- _Objectifs_:
• a. Citez fidèlement le passage de l'extrait sur la remise des droits qui va de « À mon avis, il » jusqu'à « l’égard des droits. » inclus.
• b. Poursuivez l'extrait consacré au pouvoir du ministre en matière de remise, en reprenant après sa dernière phrase.

- _Extrait du document_:

···

Comme on peut le voir, cette disposition législative impose au demandeur des délais stricts, aussi bien vers l’avant, à partir de la date de la décision de la Commission du tarif ou du jugement d’un tribunal qui donne le droit de demander la remise (paragraphe (7)), que vers l’arrière, à partir de la date de la demande pour un maximum de quatre ans (paragraphe (7.1)). Le pouvoir décisionnel est expressément accordé au ministre et son exercice peut faire l’objet d’un contrôle judiciaire (paragraphes (7.3) et (7.4)).

À mon avis, il ressort clairement de l’économie de cet article qu’il n’existe pas de droit de recevoir une remise et, partant, pas de « créance » tant qu’une décision favorable n’a pas été rendue par le ministre. Pour parvenir à cette décision, le ministre doit tirer des conclusions de fait, qui peuvent faire l’objet d’un contrôle sur présentation d’une demande à la Commission du tarif, et trancher des questions de droit, qui peuvent faire l’objet d’un contrôle sur présentation, à la présente Cour, d’une demande fondée sur l’article 28 [Loi sur la Cour fédérale, L.R.C. (1985), ch. F-7 (mod. par L.C. 1990, ch. 8, art. 8)]. En bref, le ministre exerce classiquement les pouvoirs d’un tribunal quasi-judiciaire dont les décisions n’ont pas simplement un caractère déclaratoire, mais sont décisives à l’égard des droits.

D’après les faits convenus de l’espèce, il est tout aussi clair que le ministre a effectivement exercé ces pouvoirs. Une partie de la demande de l’intimée se rapportant à la période comprise entre le mois d’octobre 1977 et le mois d’août 1981 a été majorée d’environ 72 000 $ en raison des conclusions du ministre au sujet de certaines remises quantitatives (dossier d’appel, aux pages 90, 94 et 98). Une autre partie de la demande a été rejetée après que le ministre eut conclu que certaines marchandises (des tampons) n’étaient pas, dans les faits, la même chose que les marchandises visées par la déclaration de la Commission du tarif (dossier d’appel, à la page 99). Encore une autre partie de la demande, totalisant un peu moins de 3,5 millions de dollars, a été rejetée parce que le ministre était d’avis qu’elle se rapportait à une période antérieure au mois de novembre 1977 et était par conséquent prescrite (dossier d’appel, à la page 98). Selon moi, aucun de ces aspects de la décision du ministre ne peut être considéré comme purement administratif ou mécanique, et chacun l’obligeait à se prononcer sur les faits pertinents et à leur appliquer un ensemble de règles de droit.

···

- _Données fournies_:
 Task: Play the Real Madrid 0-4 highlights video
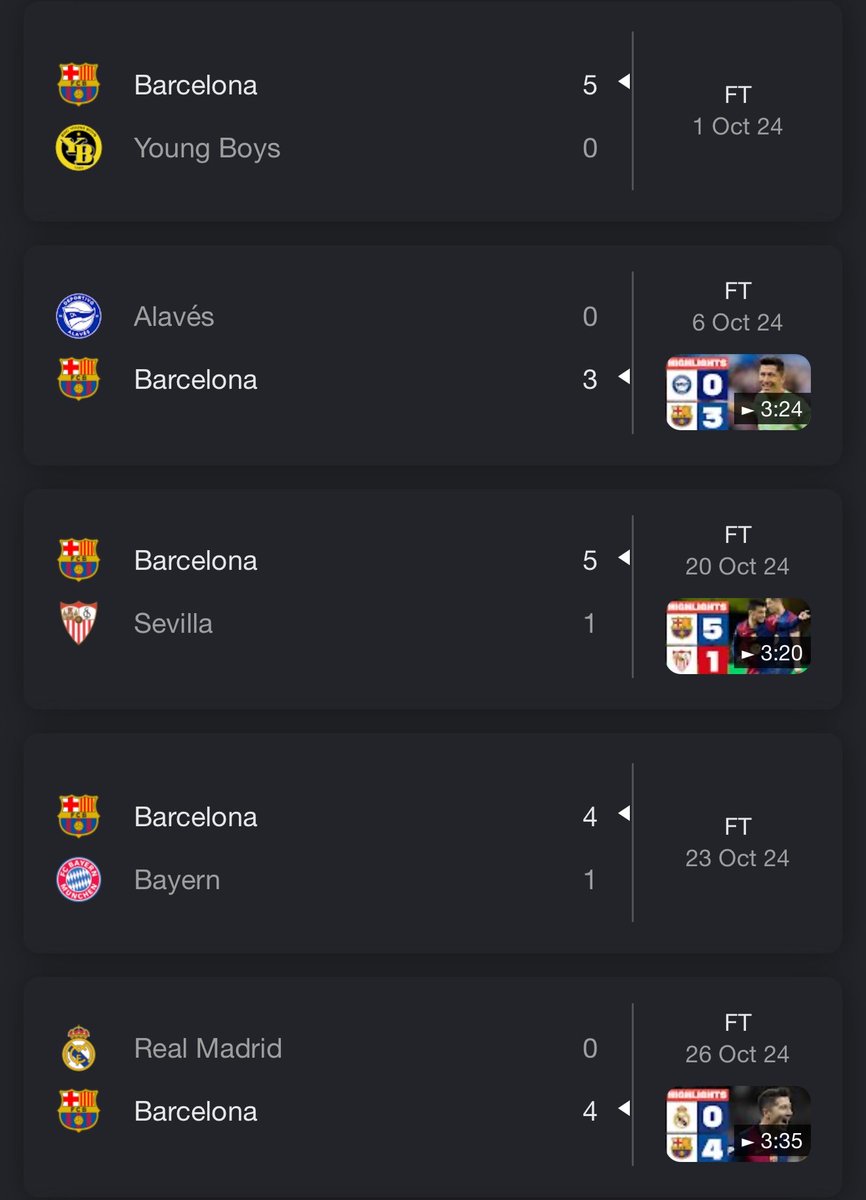tap(738, 1124)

···

- _Liste des réponses_:
• a.
À mon avis, il ressort clairement de l’économie de cet article qu’il n’existe pas de droit de recevoir une remise et, partant, pas de « créance » tant qu’une décision favorable n’a pas été rendue par le ministre. Pour parvenir à cette décision, le ministre doit tirer des conclusions de fait, qui peuvent faire l’objet d’un contrôle sur présentation d’une demande à la Commission du tarif, et trancher des questions de droit, qui peuvent faire l’objet d’un contrôle sur présentation, à la présente Cour, d’une demande fondée sur l’article 28 [Loi sur la Cour fédérale, L.R.C. (1985), ch. F-7 (mod. par L.C. 1990, ch. 8, art. 8)]. En bref, le ministre exerce classiquement les pouvoirs d’un tribunal quasi-judiciaire dont les décisions n’ont pas simplement un caractère déclaratoire, mais sont décisives à l’égard des droits.

• b.
Il ne fait évidemment aucun doute dans la présente espèce que le ministre n’a pas exercé ces pouvoirs personnellement, et il n’est pas donné à entendre qu’il doit le faire. Cependant, lorsque, dans le cadre de l’exercice de pouvoirs quasi-judiciaires qui sont décisifs à l’égard des droits, le ministre agit par l’intermédiaire de ses fonctionnaires subalternes, on ne peut affirmer qu’il a rendu sa décision (que la loi ne lui permet pas de reconsidérer ni de réviser de son propre chef) tant qu’il ne l’a pas fait connaître de façon publique et irrévocable. Cette décision crée des droits et marque le point de départ d’un délai, et il y va autant de l’intérêt du public que de celui des personnes directement concernées d’avoir un minimum de certitude au sujet de la date à laquelle la décision est rendue et de son contenu. Une décision in pectore serait une abomination en droit.

D’après les faits convenus de l’espèce, il me paraît indéniable qu’une décision ministérielle n’a pas été rendue avant le 4 janvier 1982 sur la demande de remise de l’intimée. La lettre en date du 24 décembre 1981 écrite par M. Maheu (paragraphe 13, précité) n’a pas le caractère d’une décision ministérielle et n’est manifestement pas irrévocable. Elle est rédigée à la première personne et ne peut lier personne sauf son auteur. De toute façon, l’intimée ne l’a pas reçue avant le 4 janvier 1982.

Le paragraphe 15 de l’exposé conjoint des faits démontre que le rapport du vérificateur, préparé par M. Maheu et approuvé par son superviseur, ne peut pas lui non plus être qualifié de décision. Le rapport n’est pas devenu définitif avant qu’il ne soit « transmis » au bureau régional, qu’une « autorisation de paiement » (formulaire E56-1) ne soit établie et signée avec le « concours » du gestionnaire des remises, et qu’un chèque de remise ne soit émis. Il ressort clairement du paragraphe 16 qu’aucune de ces mesures n’a été prise avant le 4 janvier 1982. Je suis donc d’avis que c’est la date la plus ancienne à laquelle le ministre, par l’intermédiaire de ses subalternes, a fait connaître de façon publique et irrévocable la nature et l’étendue de sa décision de donner suite à la demande de remise de l’intimée. Comme cette date est postérieure à celle de la fin de l’année d’imposition 1982 de l’intimée, le ministre n’aurait pas dû traiter la remise comme une créance cette année-là. Le juge de première instance a statué à bon droit là-dessus.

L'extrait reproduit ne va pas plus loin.